══ DATA ══

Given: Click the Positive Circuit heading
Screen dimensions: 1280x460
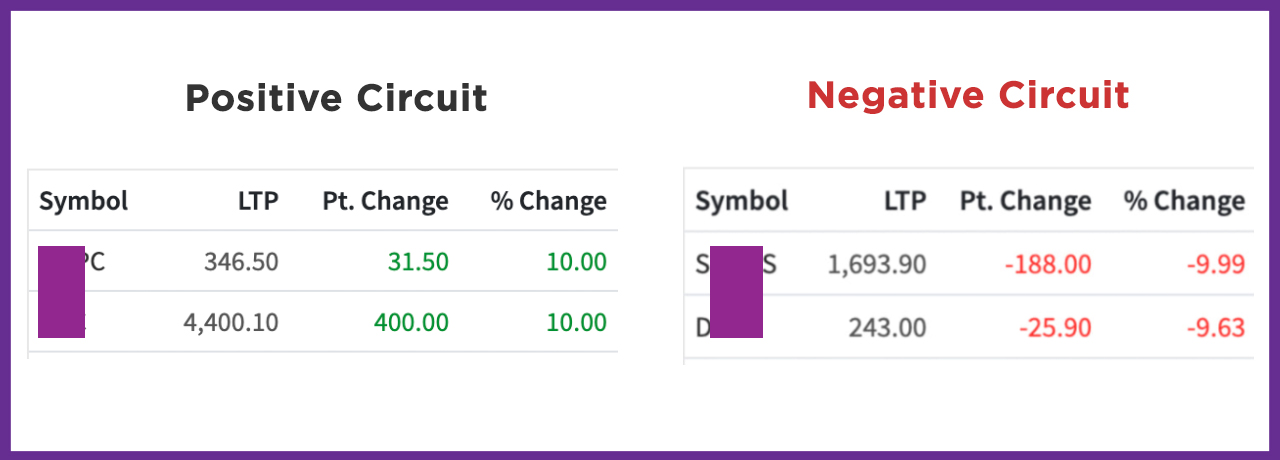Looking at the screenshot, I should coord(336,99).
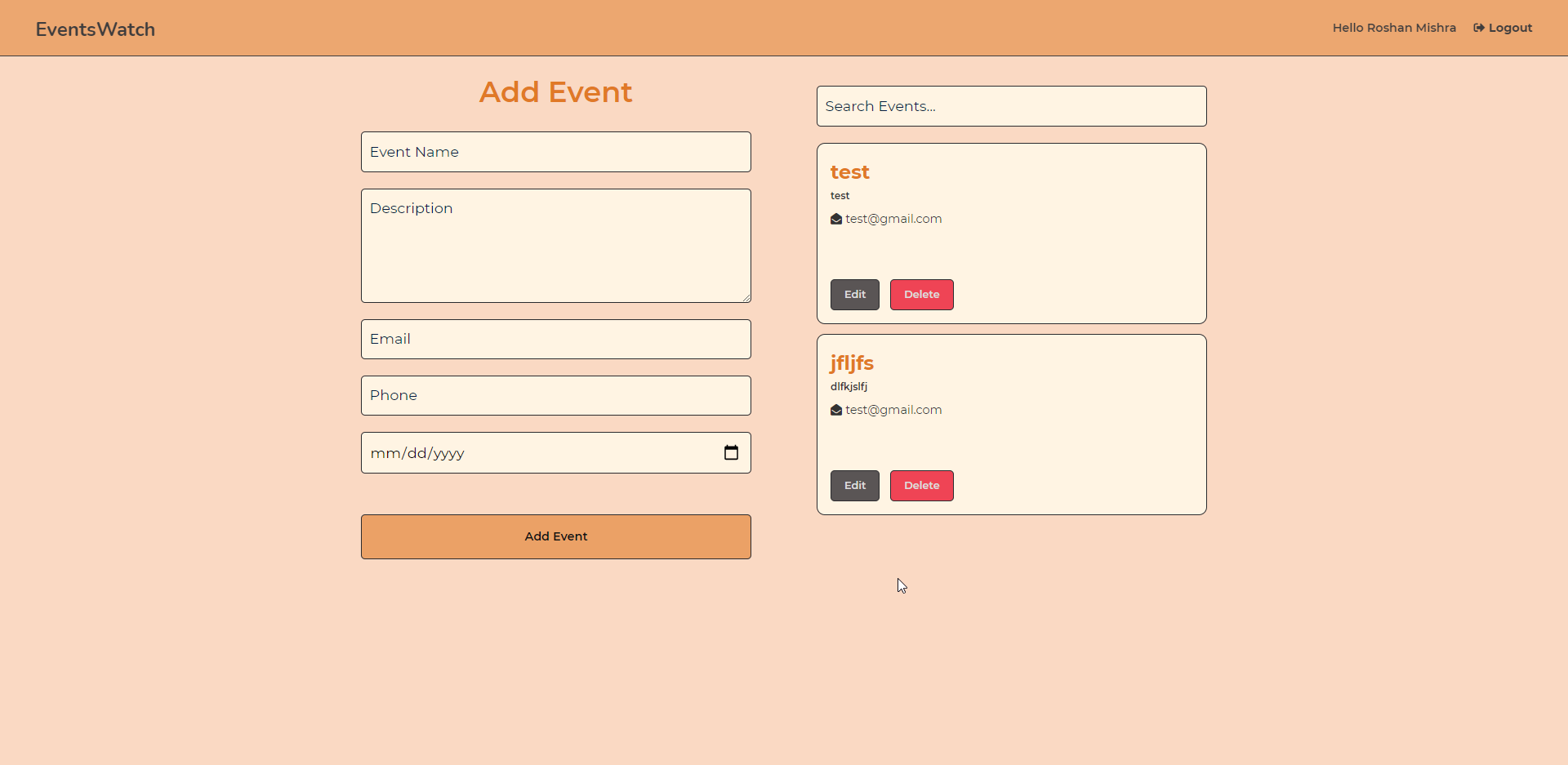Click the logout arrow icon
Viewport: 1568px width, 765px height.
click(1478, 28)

═══

__PROBLEM TO SOLVE__. The entries must be repeated exactly. Leave the images out.

__WRITTEN RESPONSE__.
Given: Click the Positive Circuit heading
Screen dimensions: 1280x460
Looking at the screenshot, I should coord(336,99).
Click the logout arrow icon
Viewport: 1568px width, 765px height.
click(1478, 28)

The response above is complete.